Essere svegliati dalla notizia che Pino Daniele è morto è un colpo al cuore non solo per la generazione coetanea a questo grande cantante dall’anima partenopea. L’amore che per lui avevano i nostri genitori è stato tramandato a noi, ragazzi di oggi, che di Pino Daniele possiamo intonare a memoria un vasto repertorio senza nessuna difficoltà. Quante cantate a squarciagola, in macchina, nei karaoke, persino con gli amici di altre nazioni, fino ai quali è arrivata la fama dei suoi ritornelli. Quando si è grandi artisti, si finisce per piacere a tutti, giovani e adulti, musicisti e semplici appassionati, proseliti della tradizione napoletana e amanti di diversi generi, dal blues al pop, perché Pino Daniele li sapeva suonare e cantare davvero tutti. D’altra parte, “A me me piace 'o blues e tutt'e journe aggio cantà”, strimpellava lui stesso. Specchio della vita e delle abitudini della sua città, con i suoi ritratti dei risvegli vista mare con una “tazzulell’e cafè”, adorava esibirsi a Napoli, in piazza e nei teatri: lì si che il pubblico poteva cantare senza storpiare i suoi testi, lì si che Pino poteva esprimersi direttamente in dialetto.

È con i pezzi pop che Pino Daniele ha raggiunto il grande pubblico, successi radiofonici destinati ad avere vita ben più lunga di semplici tormentoni: quante volte capita di sussultare in macchina quando inconfondibili jingle alla chitarra annunciano “Quando”, “Amore senza fine”, “Dubbi non ho”, “Io per lei” e il suo “sorriso di plastica mentre fai la ginnastica”. Per un ragazzo di oggi, Pino Daniele è anche l’ansia che “sale, sale e salirà” insieme ad Irene Grandi, “Vento di passione” con Giorgia, ritornelli dolci come l’indimenticabile “si nun me vuo’ bene cchiù” di “Amici come prima”. Quante “Sara” si sono sentite dedicare la canzone dei primi anni duemila con “le cose inutili da dire, cose inutili da fare, quante cose inutili abbiamo nella testa, ma il tuo sorriso resta”, tutto cullato da melodie intense e un timbro unico.

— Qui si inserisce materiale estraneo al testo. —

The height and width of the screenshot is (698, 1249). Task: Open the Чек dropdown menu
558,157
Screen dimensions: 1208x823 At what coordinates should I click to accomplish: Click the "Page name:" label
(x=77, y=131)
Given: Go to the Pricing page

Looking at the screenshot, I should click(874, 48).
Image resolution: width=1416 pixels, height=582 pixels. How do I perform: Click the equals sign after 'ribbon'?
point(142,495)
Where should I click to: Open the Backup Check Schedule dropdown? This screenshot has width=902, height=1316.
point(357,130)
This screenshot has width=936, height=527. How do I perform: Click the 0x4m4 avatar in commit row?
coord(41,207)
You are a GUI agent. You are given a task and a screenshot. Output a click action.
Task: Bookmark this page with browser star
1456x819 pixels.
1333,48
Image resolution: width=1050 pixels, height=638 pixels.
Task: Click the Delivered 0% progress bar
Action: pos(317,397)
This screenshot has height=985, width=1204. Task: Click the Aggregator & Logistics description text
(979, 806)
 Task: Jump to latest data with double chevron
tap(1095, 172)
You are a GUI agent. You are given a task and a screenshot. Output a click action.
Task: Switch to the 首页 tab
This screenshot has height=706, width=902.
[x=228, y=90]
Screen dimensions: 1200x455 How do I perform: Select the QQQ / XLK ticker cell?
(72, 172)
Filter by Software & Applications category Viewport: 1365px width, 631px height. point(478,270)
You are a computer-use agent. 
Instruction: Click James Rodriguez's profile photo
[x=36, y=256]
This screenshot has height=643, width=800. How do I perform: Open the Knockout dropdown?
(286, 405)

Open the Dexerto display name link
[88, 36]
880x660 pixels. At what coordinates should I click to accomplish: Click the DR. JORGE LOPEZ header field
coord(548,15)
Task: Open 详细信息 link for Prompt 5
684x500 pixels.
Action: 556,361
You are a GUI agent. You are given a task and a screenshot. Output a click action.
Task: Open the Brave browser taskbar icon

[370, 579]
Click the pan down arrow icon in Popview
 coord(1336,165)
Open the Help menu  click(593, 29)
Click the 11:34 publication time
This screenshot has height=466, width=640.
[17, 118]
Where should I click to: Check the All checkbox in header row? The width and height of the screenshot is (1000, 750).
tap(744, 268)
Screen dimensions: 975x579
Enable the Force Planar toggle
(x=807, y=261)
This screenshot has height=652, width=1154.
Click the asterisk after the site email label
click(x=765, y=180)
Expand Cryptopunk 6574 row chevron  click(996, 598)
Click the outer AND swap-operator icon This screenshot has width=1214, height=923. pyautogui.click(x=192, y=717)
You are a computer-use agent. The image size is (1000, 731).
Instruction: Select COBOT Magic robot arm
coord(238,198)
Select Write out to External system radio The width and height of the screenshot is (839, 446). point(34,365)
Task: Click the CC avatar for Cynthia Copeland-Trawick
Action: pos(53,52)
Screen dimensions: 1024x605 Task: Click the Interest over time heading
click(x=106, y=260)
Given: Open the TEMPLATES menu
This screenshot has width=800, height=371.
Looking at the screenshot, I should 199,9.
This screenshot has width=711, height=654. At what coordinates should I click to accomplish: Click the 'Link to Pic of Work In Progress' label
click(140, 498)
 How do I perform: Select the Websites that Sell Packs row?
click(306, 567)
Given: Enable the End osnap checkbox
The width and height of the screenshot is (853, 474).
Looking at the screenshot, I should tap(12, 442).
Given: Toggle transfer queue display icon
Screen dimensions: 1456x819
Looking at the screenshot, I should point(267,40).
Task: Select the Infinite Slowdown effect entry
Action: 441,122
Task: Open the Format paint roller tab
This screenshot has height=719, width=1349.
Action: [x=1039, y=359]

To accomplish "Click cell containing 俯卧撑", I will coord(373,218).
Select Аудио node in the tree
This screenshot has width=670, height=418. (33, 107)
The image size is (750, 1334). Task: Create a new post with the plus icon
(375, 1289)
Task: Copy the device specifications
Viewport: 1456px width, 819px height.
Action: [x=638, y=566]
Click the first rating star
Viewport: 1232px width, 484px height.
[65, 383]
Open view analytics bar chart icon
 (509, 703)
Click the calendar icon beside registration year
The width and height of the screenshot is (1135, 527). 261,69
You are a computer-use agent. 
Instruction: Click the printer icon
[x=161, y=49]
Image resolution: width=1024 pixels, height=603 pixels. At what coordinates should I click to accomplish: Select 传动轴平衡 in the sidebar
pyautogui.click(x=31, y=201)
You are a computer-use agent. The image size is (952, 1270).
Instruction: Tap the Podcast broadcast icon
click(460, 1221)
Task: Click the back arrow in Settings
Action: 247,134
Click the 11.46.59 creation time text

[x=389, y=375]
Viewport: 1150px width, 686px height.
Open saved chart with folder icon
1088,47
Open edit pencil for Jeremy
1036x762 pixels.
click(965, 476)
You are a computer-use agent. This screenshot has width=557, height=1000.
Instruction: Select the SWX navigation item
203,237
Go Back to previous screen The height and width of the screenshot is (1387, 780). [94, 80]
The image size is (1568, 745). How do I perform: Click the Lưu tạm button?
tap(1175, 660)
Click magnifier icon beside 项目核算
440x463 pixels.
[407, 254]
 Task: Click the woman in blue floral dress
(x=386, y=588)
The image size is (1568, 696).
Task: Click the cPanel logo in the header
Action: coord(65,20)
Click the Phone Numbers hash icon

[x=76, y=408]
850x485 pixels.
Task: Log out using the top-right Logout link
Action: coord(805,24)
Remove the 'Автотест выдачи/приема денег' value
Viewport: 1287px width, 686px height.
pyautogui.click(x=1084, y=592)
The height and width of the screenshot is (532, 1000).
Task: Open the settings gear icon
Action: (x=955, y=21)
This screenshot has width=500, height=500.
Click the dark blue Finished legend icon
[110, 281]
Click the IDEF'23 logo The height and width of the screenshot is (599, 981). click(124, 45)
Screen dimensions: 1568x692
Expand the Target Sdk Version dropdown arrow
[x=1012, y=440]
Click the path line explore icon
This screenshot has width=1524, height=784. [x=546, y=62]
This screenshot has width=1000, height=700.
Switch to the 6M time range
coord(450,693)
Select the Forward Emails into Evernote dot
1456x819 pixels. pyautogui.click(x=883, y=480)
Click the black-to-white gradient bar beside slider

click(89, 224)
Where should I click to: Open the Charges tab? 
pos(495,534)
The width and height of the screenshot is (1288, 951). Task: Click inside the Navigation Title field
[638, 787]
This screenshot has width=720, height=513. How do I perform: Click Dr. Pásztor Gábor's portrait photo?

Sono andata a un concerto a Napoli di Pino Daniele, poco più di un anno fa: il teatro era pieno, la fila che si è formata fuori per entrare, piena di famiglie e di ragazzi, era lunga due chilometri. Ma la cosa più bella, oltre ai duetti sul palco con i tanti musicisti della tradizione partenopea, è stata che il concerto è durato anche dopo: cantare a squarciagola “Io per lei” con il tassista non ha prezzo.